Task statement :: Exact reproduction required: the lines below from the line with "Screenshot is 333x2576." to the line with "Семинары (250, 36)", both ends included, and no others.

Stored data
____________

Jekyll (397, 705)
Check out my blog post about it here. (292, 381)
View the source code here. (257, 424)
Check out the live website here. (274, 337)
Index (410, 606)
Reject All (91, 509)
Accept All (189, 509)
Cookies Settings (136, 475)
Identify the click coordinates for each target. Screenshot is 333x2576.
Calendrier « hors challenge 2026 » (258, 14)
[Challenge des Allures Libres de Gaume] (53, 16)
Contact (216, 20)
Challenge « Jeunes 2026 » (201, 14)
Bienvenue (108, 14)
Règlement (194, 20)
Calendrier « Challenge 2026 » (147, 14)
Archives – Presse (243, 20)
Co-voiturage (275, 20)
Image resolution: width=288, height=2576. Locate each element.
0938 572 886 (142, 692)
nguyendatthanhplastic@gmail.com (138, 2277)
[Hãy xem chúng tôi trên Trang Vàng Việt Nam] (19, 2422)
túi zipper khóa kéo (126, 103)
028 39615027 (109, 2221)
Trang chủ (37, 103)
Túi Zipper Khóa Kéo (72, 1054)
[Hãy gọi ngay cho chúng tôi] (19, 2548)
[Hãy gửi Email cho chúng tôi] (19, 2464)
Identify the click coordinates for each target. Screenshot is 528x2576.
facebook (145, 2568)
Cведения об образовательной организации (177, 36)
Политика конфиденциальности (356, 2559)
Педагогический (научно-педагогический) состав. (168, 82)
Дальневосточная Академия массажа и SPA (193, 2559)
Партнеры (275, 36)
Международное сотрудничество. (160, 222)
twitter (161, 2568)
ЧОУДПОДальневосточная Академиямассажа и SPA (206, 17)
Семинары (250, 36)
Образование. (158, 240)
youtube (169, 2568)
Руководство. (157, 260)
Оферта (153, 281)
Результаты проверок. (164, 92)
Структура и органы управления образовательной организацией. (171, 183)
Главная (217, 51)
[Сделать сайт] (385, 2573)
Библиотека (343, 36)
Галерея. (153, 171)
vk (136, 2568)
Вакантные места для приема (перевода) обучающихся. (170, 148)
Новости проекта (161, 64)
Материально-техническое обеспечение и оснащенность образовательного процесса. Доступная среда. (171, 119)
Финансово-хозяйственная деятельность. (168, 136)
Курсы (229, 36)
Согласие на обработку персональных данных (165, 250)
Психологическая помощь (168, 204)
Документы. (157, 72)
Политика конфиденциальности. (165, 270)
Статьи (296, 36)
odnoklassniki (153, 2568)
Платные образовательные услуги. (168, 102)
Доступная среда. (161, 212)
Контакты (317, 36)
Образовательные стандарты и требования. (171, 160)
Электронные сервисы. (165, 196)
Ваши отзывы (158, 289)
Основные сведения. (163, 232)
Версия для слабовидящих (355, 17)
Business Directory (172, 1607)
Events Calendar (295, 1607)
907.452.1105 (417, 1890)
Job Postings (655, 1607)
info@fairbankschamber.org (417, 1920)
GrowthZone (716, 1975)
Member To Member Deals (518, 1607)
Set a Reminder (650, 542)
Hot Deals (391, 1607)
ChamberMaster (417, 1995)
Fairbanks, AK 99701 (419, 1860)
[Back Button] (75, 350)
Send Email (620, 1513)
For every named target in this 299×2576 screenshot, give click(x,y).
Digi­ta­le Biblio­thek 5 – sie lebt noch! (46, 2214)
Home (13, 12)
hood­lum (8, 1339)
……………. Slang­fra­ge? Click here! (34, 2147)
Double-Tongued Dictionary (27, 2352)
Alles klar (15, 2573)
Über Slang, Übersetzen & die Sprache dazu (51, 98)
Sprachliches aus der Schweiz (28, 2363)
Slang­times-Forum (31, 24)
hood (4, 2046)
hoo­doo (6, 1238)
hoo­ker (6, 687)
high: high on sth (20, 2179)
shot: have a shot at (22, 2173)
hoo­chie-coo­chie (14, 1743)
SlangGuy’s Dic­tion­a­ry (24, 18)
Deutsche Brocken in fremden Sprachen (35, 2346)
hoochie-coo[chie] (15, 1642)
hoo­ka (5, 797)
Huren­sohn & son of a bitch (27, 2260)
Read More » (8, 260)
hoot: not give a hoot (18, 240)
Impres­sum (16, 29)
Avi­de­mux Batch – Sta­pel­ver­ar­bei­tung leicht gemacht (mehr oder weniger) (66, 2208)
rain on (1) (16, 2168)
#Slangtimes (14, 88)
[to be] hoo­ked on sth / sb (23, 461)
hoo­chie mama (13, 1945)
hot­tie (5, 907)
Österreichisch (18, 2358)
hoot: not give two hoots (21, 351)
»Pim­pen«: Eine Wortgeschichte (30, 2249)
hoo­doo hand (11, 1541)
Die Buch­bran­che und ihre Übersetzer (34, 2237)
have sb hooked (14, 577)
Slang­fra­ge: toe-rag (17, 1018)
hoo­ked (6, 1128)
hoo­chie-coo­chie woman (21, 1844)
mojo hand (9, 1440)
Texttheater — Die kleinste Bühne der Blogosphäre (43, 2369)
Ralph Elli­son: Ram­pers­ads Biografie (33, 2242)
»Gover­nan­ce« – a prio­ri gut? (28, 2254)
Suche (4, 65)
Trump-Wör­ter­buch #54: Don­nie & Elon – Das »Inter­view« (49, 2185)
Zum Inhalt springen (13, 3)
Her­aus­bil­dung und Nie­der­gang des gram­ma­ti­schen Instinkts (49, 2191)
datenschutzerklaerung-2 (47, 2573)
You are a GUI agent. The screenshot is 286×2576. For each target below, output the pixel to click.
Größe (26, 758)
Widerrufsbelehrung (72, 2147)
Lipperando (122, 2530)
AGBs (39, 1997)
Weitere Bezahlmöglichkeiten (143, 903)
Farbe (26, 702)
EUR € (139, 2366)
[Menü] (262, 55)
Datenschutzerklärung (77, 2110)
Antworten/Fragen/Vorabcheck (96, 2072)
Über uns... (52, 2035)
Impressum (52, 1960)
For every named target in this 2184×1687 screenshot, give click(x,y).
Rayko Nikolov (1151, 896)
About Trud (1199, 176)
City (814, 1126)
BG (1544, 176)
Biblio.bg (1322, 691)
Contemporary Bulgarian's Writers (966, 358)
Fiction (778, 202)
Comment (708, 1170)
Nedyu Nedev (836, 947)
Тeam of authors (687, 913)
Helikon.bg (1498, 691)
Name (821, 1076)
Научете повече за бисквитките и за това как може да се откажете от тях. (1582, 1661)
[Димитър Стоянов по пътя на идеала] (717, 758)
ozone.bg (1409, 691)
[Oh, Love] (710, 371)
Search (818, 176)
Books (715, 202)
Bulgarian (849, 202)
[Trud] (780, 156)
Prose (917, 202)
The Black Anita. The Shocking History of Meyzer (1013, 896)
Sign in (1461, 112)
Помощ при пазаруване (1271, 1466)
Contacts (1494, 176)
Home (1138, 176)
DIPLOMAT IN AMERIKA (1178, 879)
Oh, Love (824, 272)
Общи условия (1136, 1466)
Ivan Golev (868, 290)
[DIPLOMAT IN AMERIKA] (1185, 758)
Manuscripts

____________

Answer below ::
Identify the click coordinates for each target. Screenshot is 333x2576.
Calendrier « hors challenge 2026 » (258, 14)
[Challenge des Allures Libres de Gaume] (53, 16)
Contact (216, 20)
Challenge « Jeunes 2026 » (201, 14)
Bienvenue (108, 14)
Règlement (194, 20)
Calendrier « Challenge 2026 » (147, 14)
Archives – Presse (243, 20)
Co-voiturage (275, 20)
Image resolution: width=288, height=2576. Locate each element.
0938 572 886 (142, 692)
nguyendatthanhplastic@gmail.com (138, 2277)
[Hãy xem chúng tôi trên Trang Vàng Việt Nam] (19, 2422)
túi zipper khóa kéo (126, 103)
028 39615027 (109, 2221)
Trang chủ (37, 103)
Túi Zipper Khóa Kéo (72, 1054)
[Hãy gọi ngay cho chúng tôi] (19, 2548)
[Hãy gửi Email cho chúng tôi] (19, 2464)
Identify the click coordinates for each target. Screenshot is 528x2576.
facebook (145, 2568)
Cведения об образовательной организации (177, 36)
Политика конфиденциальности (356, 2559)
Педагогический (научно-педагогический) состав. (168, 82)
Дальневосточная Академия массажа и SPA (193, 2559)
Партнеры (275, 36)
Международное сотрудничество. (160, 222)
twitter (161, 2568)
ЧОУДПОДальневосточная Академиямассажа и SPA (206, 17)
Семинары (250, 36)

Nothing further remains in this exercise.